More than three-quarters of employees at the taxpayer-funded National Broadband Network are earning exorbitant six-figure salaries – including at least 850 paid more than $200,000 per year.
Fairfax has uncovered data revealing 110 NBN workers were being paid between $300,000 and $400,000 – with another 34 receiving even higher base salaries.
It’s also been revealed the taxpayer-funded organisation spent $265,000 on entertainment and function expenses between February and June:
The $51 billion taxpayer-funded organisation, under fire for paying bonuses to its executive team during the worst economic crisis since the Great Depression, has confirmed 110 of its workers are paid between $300,000 and $400,000 and 34 received base salaries above $400,000 before bonuses…

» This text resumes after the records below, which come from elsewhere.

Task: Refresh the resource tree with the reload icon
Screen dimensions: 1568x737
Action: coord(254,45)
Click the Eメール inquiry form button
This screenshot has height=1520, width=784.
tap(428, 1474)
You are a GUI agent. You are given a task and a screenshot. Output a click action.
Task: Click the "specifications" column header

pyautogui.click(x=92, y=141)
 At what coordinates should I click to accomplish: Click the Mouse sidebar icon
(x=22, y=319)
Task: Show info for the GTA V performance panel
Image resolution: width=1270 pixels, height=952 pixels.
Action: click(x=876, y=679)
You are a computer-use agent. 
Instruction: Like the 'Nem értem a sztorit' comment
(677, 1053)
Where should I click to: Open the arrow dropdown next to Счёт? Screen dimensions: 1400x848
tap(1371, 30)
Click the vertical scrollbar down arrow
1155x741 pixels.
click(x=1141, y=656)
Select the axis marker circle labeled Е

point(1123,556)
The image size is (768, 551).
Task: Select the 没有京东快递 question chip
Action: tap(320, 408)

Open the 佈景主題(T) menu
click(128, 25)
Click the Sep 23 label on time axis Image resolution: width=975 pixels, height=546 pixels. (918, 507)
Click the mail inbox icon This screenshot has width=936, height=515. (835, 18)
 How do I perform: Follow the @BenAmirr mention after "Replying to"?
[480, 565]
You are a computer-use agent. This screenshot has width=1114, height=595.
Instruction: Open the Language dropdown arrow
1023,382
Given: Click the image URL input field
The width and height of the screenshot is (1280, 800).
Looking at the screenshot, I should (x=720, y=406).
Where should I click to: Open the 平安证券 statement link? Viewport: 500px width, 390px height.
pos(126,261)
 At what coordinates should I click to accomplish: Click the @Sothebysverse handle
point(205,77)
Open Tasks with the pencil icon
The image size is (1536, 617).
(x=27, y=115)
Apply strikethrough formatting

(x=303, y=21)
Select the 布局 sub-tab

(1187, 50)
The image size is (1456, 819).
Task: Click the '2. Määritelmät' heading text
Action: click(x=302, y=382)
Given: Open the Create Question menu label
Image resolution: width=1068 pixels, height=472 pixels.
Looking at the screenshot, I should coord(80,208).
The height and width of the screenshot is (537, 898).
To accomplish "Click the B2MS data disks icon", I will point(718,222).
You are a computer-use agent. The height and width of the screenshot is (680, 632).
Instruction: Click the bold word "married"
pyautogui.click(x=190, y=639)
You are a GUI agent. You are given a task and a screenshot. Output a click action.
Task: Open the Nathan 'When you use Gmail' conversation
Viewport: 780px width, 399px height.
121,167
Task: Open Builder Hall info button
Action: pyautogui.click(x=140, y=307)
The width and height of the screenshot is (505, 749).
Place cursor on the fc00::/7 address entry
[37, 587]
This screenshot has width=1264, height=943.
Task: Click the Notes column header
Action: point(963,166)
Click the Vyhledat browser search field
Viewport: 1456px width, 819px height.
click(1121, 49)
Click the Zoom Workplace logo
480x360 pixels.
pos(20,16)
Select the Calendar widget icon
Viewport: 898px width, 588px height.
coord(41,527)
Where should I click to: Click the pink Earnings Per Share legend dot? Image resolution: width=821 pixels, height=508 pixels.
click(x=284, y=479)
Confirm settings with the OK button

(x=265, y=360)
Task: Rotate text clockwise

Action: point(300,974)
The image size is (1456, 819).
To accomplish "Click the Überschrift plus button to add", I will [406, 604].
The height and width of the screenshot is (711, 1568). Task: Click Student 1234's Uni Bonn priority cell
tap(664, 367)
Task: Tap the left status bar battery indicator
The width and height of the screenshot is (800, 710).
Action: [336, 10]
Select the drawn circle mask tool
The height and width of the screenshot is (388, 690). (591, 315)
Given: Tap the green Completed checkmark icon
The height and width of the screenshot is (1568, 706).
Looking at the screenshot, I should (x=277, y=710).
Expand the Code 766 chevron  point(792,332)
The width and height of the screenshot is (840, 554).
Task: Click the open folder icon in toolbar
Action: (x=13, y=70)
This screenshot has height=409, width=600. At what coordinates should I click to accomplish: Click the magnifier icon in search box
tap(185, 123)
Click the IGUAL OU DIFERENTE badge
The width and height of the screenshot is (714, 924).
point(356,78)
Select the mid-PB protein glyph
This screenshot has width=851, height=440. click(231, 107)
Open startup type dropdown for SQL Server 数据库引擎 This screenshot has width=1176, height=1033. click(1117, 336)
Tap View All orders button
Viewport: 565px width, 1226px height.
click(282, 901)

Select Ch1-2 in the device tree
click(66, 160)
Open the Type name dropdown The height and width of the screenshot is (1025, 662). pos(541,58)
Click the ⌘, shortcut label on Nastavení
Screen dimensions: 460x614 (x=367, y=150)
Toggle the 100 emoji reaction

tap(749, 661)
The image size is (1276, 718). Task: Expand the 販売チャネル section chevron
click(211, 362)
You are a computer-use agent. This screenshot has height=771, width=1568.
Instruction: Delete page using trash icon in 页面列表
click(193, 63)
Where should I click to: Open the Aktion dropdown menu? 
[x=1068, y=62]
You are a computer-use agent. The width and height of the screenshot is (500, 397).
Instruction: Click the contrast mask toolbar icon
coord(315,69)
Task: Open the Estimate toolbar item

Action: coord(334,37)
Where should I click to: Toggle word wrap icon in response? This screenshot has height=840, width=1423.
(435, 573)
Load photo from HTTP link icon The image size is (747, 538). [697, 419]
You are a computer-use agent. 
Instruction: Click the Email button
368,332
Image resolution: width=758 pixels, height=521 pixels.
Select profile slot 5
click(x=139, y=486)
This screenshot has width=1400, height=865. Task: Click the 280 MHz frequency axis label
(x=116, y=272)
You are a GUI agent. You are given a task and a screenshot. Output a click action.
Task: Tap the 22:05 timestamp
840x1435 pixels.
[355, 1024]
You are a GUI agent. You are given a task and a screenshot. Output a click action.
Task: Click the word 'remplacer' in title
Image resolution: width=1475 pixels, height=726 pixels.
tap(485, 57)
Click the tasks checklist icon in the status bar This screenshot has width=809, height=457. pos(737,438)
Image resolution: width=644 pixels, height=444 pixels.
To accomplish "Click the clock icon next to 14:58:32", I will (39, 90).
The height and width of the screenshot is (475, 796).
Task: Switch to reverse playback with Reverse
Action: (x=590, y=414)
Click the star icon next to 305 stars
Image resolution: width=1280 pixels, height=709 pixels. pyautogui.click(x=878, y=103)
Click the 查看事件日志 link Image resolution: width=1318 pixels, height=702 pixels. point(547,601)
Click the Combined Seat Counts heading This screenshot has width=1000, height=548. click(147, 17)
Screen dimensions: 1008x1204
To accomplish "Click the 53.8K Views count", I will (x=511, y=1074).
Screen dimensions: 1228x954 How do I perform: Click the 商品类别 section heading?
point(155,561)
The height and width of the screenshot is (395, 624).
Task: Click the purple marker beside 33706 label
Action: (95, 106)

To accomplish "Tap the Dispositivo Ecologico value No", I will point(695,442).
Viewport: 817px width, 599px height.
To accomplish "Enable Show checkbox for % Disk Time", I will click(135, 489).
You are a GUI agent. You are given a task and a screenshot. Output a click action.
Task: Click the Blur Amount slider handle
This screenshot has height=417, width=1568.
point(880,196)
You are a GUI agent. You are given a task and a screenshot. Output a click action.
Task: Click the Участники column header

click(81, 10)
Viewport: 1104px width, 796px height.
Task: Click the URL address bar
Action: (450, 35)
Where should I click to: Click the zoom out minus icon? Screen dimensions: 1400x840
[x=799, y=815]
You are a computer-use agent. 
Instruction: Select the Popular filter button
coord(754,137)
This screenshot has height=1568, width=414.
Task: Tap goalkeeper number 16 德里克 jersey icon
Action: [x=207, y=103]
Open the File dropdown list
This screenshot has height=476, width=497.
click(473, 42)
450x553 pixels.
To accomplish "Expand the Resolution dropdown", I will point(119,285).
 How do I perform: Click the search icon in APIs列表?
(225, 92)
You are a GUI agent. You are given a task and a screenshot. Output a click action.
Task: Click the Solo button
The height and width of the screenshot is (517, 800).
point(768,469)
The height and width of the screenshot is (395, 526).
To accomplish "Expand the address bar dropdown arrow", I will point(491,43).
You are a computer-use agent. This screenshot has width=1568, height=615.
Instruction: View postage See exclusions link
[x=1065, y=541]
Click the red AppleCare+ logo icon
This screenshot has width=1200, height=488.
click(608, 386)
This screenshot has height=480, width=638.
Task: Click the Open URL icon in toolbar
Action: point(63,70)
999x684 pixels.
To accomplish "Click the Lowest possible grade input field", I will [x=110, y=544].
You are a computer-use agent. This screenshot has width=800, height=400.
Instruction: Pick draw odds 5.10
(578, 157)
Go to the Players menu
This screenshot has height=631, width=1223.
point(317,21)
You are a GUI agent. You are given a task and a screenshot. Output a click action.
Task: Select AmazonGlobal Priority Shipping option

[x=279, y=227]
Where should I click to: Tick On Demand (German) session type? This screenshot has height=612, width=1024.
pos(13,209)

New figures, provided to a Senate committee, show that as of September 9 this year 4859 of its 6300 employees were paid in excess of $100,000 a year, including 733 workers on salaries worth between $200,000 and $300,000…
Labor’s government accountability spokeswoman Kimberley Kitching said NBN Co was the new “millionaires factory”.
“NBN Co employs public servants who take no private-sector risk, but are given multimillion-dollar rewards,” Senator Kitching said.
Why are they paid on top of already exorbitant salary packages? Obviously they are not related to the performance of the network.
This is the dark side of public-private partnerships. It’s a system of funding that finances the lifestyle of a privileged few. The benefits flow back and forth between those dispensing the government funding and those receiving it.
For those within the loop life is golden, while those outside (read the general taxpayer and end user) pick up the tab. In this case, we the tax payer have paid a fortune for a second rate NBN.
This privileged lifestyle goes way beyond the NBN and are shared by those fortunate to be recipients of government contractual arrangements, be they employment agencies, consultants, private security firms, construction firms, toll companies, to name but a few.